Comparative Study of Methods for the Pharmaceutical Preparation and Effectiveness of Darunavir Ethanolate Compositions with Mesoporous Carriers and Polymer Solid Dispersions

Purpose
The aim of this work was to study the effectiveness of various methods for improving the solubility and bioavailability of darunavir by mesoporous carriers and water-soluble polymers in the form of amorphous solid dispersions.

Methods
Preliminarily, using the solvent wetting method, solid dispersions with various water-soluble polymers were obtained, which were tested for the presence of amorphism by X-ray diffraction and scanning electron microscopy methods and to determine the leader in increasing the solubility of darunavir. The selected polymer became the basis for the formulations, which were separately obtained by industrially available hot-melt extrusion and spray-drying methods, mixed with needful excipients and compressed to form dispersible tablets. The resulting tablets were tested in vitro using a dissolution test and in vivo for bioavailability in minipigs.

Results
Of all tested polymer dispersions, the best solubility results have been shown with Eudragit EPO systems for solvent wetting, hot melt extrusion, and fluidized bed methods.
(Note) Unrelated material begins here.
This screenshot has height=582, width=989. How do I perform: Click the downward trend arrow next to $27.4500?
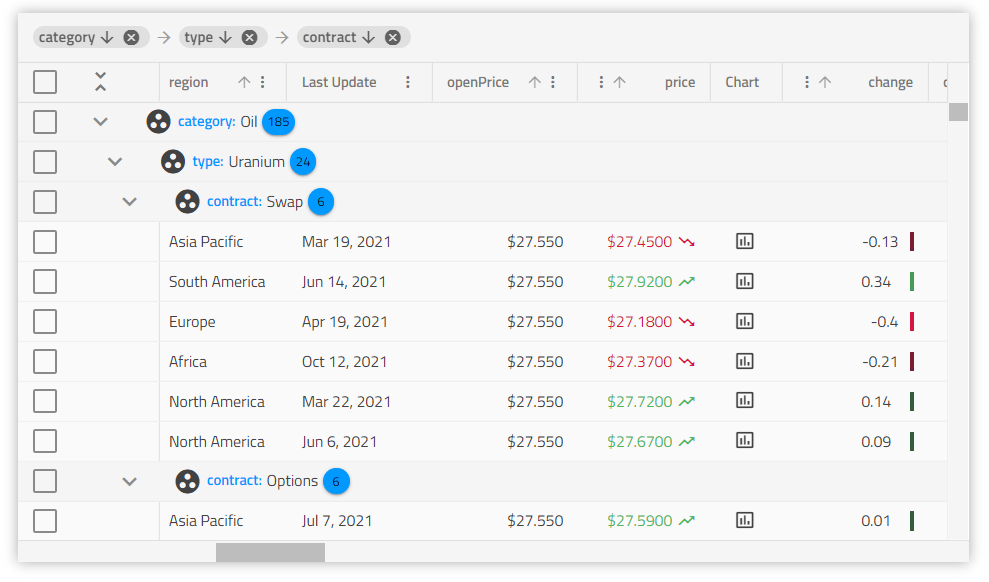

These compositions became the basis of polymer formulations that showed better dissolution compared to physical mixture on a mesoporous carrier without polymer. The bioavailability test revealed the highest efficacy of the polymer dispersion on the mannitol particles.

Conclusion
All formulations obtained, containing various solid dispersions, performed better than the original Prezista. This observation allows us to take further steps to reduce the drug load.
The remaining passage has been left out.